§ **PROBLEM DETAILS**
The answer must consist of every line in the records that contains the word "agent".

§ **ENTRIES SUPPLIED**
- Opening Delimiter -
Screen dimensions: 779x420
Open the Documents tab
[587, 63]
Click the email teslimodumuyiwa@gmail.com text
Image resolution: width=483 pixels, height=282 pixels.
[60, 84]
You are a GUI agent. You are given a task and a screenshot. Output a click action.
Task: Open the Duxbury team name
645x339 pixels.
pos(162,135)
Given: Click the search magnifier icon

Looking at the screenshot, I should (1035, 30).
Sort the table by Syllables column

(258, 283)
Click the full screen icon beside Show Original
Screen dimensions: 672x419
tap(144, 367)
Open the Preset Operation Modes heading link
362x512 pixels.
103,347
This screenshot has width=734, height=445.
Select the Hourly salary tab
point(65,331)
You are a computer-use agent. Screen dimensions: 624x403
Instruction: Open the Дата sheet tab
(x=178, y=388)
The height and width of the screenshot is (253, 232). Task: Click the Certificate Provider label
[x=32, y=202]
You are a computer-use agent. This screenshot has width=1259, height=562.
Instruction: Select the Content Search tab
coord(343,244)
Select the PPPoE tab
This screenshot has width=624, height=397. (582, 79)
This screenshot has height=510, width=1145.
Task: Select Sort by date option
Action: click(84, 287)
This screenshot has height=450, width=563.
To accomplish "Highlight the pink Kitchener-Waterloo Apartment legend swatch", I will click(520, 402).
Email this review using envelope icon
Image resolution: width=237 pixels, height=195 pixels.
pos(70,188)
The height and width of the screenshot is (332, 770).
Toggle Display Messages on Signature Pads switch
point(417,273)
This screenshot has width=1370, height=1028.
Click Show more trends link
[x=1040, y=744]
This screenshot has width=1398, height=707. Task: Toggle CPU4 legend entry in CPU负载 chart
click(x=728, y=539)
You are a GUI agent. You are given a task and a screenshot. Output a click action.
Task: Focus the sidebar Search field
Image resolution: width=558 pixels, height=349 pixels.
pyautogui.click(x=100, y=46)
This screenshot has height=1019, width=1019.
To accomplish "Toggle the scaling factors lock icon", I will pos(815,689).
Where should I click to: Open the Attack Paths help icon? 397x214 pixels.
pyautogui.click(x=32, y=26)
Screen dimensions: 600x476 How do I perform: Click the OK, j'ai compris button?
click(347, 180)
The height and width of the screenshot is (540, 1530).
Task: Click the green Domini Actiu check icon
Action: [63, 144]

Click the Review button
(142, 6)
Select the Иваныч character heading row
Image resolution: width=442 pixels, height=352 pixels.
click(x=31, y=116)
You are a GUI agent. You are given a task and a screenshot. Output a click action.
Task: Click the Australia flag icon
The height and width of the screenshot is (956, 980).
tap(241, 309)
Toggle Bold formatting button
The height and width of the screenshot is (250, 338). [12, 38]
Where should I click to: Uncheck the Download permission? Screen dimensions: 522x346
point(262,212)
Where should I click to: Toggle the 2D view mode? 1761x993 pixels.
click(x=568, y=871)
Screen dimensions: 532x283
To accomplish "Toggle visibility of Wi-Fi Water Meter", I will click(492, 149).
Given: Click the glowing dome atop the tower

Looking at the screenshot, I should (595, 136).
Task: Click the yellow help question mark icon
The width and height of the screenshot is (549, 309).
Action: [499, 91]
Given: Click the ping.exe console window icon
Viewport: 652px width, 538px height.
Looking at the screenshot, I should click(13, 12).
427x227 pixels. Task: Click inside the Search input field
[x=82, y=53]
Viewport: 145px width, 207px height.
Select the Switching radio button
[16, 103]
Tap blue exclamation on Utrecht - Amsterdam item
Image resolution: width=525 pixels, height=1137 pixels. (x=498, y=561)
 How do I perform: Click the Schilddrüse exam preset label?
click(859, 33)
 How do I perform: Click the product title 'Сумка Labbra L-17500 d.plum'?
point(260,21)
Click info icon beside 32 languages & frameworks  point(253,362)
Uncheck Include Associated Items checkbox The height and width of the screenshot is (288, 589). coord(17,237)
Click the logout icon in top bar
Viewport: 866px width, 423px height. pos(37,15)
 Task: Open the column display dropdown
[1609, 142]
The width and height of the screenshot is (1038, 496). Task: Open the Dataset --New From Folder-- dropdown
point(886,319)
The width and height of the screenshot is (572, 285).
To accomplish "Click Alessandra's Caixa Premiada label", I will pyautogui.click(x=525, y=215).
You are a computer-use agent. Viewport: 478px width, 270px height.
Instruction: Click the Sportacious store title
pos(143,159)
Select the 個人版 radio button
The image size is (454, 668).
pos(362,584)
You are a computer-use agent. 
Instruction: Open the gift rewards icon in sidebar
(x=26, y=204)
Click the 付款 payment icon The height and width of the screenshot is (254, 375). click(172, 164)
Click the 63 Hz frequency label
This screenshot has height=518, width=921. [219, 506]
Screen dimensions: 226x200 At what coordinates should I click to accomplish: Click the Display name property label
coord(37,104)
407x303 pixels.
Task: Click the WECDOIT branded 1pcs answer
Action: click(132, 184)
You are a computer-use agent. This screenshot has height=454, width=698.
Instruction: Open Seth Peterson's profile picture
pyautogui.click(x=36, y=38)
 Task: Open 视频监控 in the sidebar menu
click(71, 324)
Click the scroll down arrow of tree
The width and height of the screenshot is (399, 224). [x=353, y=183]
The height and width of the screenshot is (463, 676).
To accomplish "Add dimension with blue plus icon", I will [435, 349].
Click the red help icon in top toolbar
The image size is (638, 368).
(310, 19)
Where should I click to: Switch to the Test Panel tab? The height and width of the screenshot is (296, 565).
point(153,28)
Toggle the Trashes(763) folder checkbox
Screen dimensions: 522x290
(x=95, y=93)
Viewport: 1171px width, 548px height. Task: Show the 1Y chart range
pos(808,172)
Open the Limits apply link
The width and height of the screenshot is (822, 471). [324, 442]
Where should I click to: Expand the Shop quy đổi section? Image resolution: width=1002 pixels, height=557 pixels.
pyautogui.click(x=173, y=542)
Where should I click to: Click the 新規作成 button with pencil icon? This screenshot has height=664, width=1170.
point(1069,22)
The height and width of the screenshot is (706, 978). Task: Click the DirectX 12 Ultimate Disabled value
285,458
- Closing Delimiter -
§ **RESULT FOR THIS EXERCISE**
You are a GUI agent. You are given a task and a screenshot. Output a click action.
You are a computer-use agent. Screen dimensions: 624x403
You are a computer-use agent. This screenshot has width=1259, height=562.
You are a GUI agent. You are given a task and a screenshot. Output a click action.
You are a GUI agent. You are given a task and a screenshot. Output a click action.
You are a computer-use agent. Viewport: 478px width, 270px height.
You are a computer-use agent. 
You are a computer-use agent. This screenshot has height=454, width=698.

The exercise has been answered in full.